Alors… « Faut-il payer l’impôt ? ». Le terrain est miné. Les Zélotes refusent de le verser au nom de la Loi de Moïse. Les partisans d’Hérode le versent avec d’autant plus de zèle qu’ils collaborent avec l’ennemi. Les Pharisiens acceptent de le payer dans la mesure où leur liberté religieuse n’est pas entravée… Le Christ répond par une autre question, comme souvent les rabbins. “Ta parole est la lumière de mes pas, la lampe de ma route”, dit le psaume (Ps 118). La Lumière de sa Parole ne peut se recevoir que dans les ombres, en forme d’énigmes ou de paraboles, tel le sphinx interroge Œdipe. Non pour le dévorer ou le tromper, comme les scribes hypocrites, mais pour susciter la réflexion, la liberté, la quête. Ici chacun est renvoyé à sa conscience personnelle, lieu intime non pas de la décision de ce qui est vrai - car il me faut bien admettre que la vérité est plus grande que moi - mais du discernement du vrai et du bien. “Montrez-moi la monnaie de l’impôt”. Cette effigie et cette inscription, de qui sont-elles ? De César. “Rendez à César ce qui est à César et à Dieu ce qui est à Dieu”. Quelle parole mystérieuse… Comment la comprendre ?

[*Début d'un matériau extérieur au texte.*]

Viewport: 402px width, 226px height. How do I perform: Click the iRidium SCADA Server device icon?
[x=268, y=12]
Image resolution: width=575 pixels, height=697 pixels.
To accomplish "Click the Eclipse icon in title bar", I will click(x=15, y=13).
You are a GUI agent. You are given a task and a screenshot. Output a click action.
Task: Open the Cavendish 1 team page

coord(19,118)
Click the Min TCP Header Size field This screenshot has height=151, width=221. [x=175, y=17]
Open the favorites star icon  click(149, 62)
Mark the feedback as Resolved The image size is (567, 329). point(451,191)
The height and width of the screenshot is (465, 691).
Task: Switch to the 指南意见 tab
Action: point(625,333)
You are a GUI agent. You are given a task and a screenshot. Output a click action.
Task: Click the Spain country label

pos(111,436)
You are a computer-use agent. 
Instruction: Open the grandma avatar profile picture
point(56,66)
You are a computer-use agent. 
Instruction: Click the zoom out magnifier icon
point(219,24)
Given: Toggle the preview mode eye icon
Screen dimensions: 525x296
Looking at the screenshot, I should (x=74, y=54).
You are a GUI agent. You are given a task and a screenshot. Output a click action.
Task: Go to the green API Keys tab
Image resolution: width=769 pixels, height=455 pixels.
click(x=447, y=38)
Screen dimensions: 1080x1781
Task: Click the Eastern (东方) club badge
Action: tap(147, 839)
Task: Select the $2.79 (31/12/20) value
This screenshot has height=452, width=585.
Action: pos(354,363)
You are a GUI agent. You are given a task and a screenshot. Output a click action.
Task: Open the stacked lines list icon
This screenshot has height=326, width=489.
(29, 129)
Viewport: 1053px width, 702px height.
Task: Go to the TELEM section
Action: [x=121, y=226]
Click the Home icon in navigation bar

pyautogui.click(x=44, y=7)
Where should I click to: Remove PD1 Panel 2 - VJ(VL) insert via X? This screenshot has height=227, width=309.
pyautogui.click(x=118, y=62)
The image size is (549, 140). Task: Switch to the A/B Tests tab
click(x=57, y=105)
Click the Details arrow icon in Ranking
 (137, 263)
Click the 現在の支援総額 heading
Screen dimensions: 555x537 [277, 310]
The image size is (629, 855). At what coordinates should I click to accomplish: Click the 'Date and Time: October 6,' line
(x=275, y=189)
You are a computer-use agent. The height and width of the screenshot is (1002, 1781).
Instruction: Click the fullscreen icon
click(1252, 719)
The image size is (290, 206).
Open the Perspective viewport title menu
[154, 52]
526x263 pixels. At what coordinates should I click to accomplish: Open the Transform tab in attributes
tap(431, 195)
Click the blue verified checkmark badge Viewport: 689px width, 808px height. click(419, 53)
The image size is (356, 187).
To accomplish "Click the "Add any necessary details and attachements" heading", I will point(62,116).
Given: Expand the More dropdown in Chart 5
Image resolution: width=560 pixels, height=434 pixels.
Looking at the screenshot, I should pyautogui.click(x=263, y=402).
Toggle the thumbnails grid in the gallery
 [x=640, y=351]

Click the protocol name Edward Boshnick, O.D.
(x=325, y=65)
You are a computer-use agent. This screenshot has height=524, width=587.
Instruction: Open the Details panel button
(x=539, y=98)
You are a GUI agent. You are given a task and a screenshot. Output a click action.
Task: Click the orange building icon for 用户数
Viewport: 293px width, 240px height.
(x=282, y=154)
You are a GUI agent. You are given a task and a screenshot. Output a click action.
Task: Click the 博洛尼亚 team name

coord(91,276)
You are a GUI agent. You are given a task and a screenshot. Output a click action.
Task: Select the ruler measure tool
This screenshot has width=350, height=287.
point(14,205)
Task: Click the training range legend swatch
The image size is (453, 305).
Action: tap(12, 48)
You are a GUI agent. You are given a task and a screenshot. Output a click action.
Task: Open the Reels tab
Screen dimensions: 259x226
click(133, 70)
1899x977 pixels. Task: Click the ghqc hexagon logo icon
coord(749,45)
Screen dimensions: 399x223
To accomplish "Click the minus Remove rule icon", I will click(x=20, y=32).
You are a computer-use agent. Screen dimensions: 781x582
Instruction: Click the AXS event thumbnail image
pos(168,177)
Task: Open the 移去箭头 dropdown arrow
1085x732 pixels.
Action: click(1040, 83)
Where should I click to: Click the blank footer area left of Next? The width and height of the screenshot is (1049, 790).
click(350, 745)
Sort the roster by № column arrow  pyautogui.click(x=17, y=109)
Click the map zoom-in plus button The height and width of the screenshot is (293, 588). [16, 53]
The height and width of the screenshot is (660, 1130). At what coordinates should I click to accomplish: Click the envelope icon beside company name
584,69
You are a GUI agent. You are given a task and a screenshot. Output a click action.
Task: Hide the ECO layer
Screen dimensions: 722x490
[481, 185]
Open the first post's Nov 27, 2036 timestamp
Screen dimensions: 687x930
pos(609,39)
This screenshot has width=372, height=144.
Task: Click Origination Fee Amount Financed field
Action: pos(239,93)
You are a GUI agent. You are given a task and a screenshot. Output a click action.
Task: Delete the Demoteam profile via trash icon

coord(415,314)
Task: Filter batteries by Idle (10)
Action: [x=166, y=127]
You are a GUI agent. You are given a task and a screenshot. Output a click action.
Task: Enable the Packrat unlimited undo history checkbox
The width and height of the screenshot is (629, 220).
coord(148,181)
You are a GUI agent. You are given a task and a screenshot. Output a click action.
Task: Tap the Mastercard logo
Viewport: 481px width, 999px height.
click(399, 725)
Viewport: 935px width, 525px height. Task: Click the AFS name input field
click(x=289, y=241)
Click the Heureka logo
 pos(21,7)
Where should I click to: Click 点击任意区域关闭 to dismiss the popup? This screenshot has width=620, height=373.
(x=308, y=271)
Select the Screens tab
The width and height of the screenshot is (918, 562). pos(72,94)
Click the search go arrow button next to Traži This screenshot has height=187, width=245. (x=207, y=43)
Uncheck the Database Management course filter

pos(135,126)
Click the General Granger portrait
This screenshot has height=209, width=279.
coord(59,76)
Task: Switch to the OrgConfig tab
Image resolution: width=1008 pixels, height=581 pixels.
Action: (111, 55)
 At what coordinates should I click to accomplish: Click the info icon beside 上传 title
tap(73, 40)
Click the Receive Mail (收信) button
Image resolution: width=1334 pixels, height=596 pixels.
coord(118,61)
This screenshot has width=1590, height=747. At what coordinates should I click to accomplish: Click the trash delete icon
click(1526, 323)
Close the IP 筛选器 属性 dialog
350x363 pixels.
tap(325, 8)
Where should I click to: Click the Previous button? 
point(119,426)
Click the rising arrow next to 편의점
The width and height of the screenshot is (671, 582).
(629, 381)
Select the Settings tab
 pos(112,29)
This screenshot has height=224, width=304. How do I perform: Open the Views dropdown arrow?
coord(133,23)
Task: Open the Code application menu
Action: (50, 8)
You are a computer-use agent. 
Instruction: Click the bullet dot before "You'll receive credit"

Entre César et Dieu, faut-il choisir son camp ? Faut-il monter plus haut ? Sans doute… C’est la tension des plaques tectoniques qui élève les montagnes et la tension des paroles qui conduit à l’équilibre de la vérité. Il faut tenir la distinction des réalités terrestres et des réalités célestes, la juste autonomie des réalités temporelles et la séparation des pouvoirs politique et religieux. Par exemple c’est le Pape qui nomme les évêques, en aucun cas le roi. Et inversement le Pape n’intervient habituellement pas dans les affaires politiques des états. Dans les pays où les pasteurs ont eu un pouvoir politique considéré comme trop fort, ainsi que cela fut le cas au Québec ou en Belgique, l’Église est aujourd’hui dans un état d’affaiblissement général absolument dramatique. Le fonctionnement de la société a son ordonnance et ses lois spécifiques. C’est le pouvoir politique qui fait frapper la monnaie et elle porte l’effigie de l’empereur. Rendre à César ce qui est à César, c’est nous impliquer avec courage dans la vie de la société, dans les débats qui l’agitent, dans la vie économique, politique et sociale, en respectant ses règles propres et son ordre propre et en y insufflant l’Esprit du Christ. C’est ainsi que Vatican II dans la constitution Gaudium et spesparle d’une juste autonomie des réalités terrestres. Mais la distinction ou la juste autonomie ne signifie en rien l’opposition. Entre César et Dieu il n’y a aucune équivalence.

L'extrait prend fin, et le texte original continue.